Davies’s polysemy strategy is linked to a particular phenomenology of music listening. This phenomenology provides the experiential basis on which the polysemous use of emotion terms in descriptions of music is grounded. My analysis of the kinds of polysemy involved in the relevant emotional descriptions of music suggests that there is a class of descriptions that does not acquire its polysemous status from the phenomenology outlined by Davies. Secondary polysemy undermines the argument according to which the literal use of emotion words in describing music is based on their reference to ECA. The experiential basis on which secondary polysemy is grounded must be of a different sort.

If all this is correct, I take it that it will not be without consequences for an account of the phenomenology of musical expressiveness. According to Davies, the expressiveness of music depends on its presentation of emotion-characteristics-in-appearance. He ties his defence of literalism to a phenomenology of musical expressiveness that entails a necessary reference to human expressive behaviour.
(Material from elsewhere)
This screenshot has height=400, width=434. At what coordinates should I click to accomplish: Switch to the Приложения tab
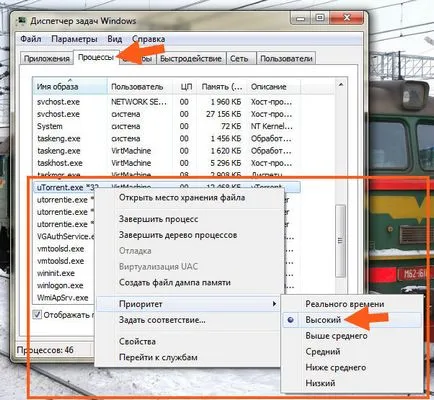[47, 59]

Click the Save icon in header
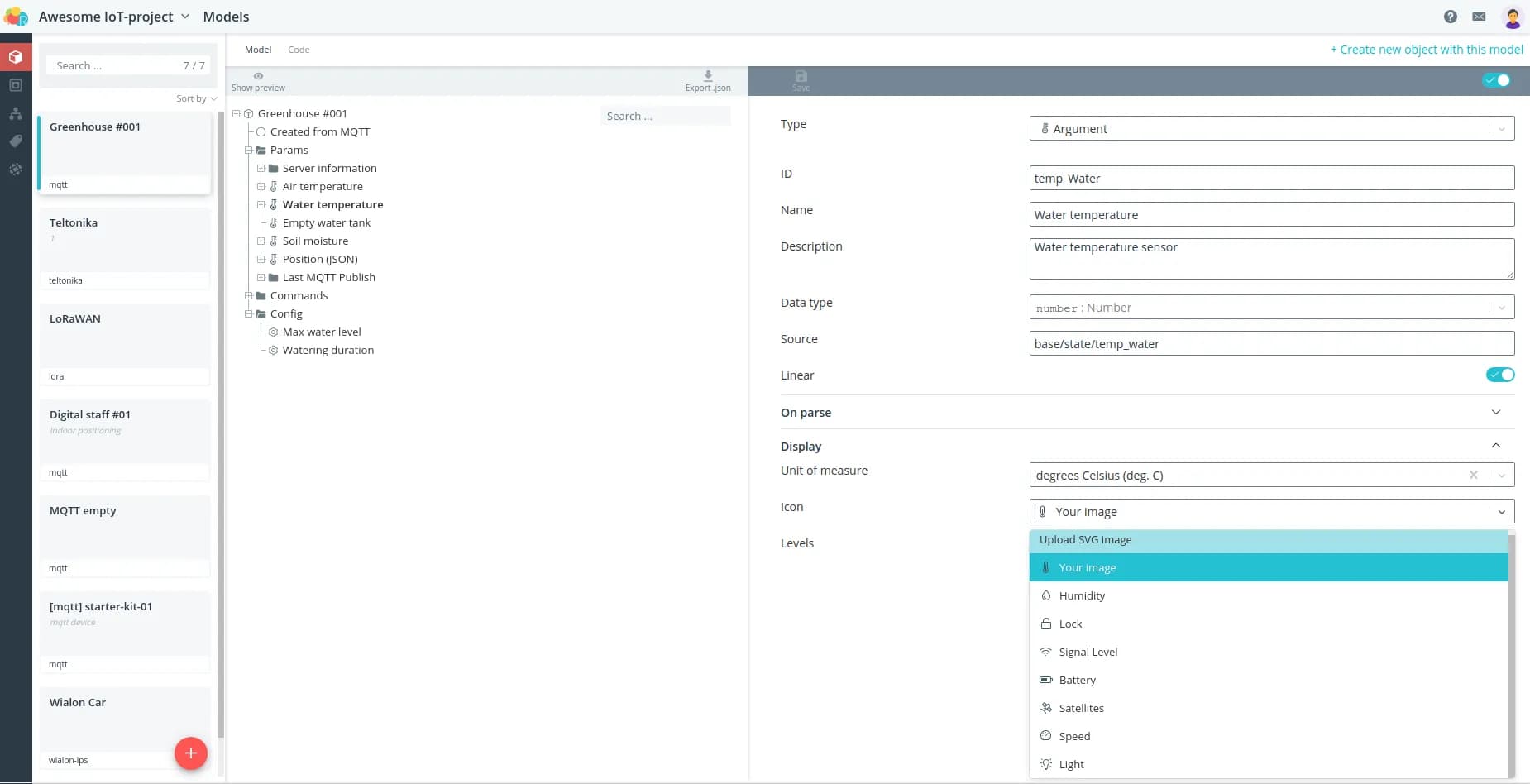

I have suggested that a reference to human expressive behaviour is not necessary for the experience of expressive properties in music. A more liberal account of the connection between the use of emotion words in a psychological sense and their derivative musical use is therefore paired with a more liberal, thinner phenomenology of music listening. This is, I submit, a subject that deserves further investigation.

About The Author  Matteo Ravasio has a B.A. and M.A. in Philosophy from the Università degli Studi di Milano. He is currently a PhD candidate at the University of Auckland, New Zealand. His main research interests are in the philosophy of music, environmental aesthetics, and everyday aesthetics.


[1] Scruton 1997, p. 154.

[2] Zangwill 2007, p. 392.

[3] Sharpe 1982, p. 81.

[4] A sophisticated and somewhat unorthodox literalist position is the one held by Saam Trivedi (2008). As Davies points out, arousal and expression theories of musical expressiveness also tend to result in a literalist reading of emotional descriptions of music. According to these theories, words such as ‘sad’ and ‘happy’, when applied to music, refer to emotional states experienced by, respectively, the listener and the composer (Davies 2011, pp. 23–24).

[5] Kivy 1980, p. 20.

[6] Ibid., p. 77.

[7] Davies observes, however, that “chords are not merely aggregates of pitched tones” (Davies 2011b, p. 102). Rather, chords are perceived in terms of harmonic function. The tones of which the chords are composed are part of melodic lines that possess their own contour. This line of reply could allow Davies to argue in favour of a complete assimilation of the major/minor chords case to his standard explanation of musical expressiveness.

[8] “‘But why do you speak both of physical & mental ‘strain’?’—‘Because they have a certain similarity, they have a common element.’ What is this common element?’ […] ‘It is a certain tension.’ That doesn’t get us any further, for why do you talk of tension in these different cases.” (Wittgenstein, Ms 105, 14).

[9] Discussing these remarks by Wittgenstein, Michel ter Hark observes: “This does not mean that to speak of similarity here is forbidden. If the point is to emphasize a difference with word ambiguity where two items are referred to by the same word, e.g. ‘bank’, but not in virtue of any similarity, it might be even relevant. The point rather is that if the similarity cannot be specified, it cannot be cited as a justification of one’s use of words” (ter Hark 2009, p. 600).

[10] Davies 2006, p. 182.

[11] Davies 2011, p. 26.

[12] In a German formulation of the remarks discussed above, Wittgenstein considers and rejects a possible causal explanation for the use of ‘strain’ in both the physical and mental domain: “‘Nun weiß ich auch warum ich das immer “eine Spannung” nennen wollte.’ (Ich habe etwa herausgefunden, daß dabei gewisse Muskeln gespannt sind. — Aber das wußte ich eben nicht als ich geneigt war es Spannung zu nennen.)” (Wittgenstein, Ms150, p. 12) [‘I now know why I always wanted to call it “a strain’”. (I have found out that whenever that happens, certain muscles become tense.—But this is exactly what I did not know when I was inclined to call it a ‘strain’)] (my translation).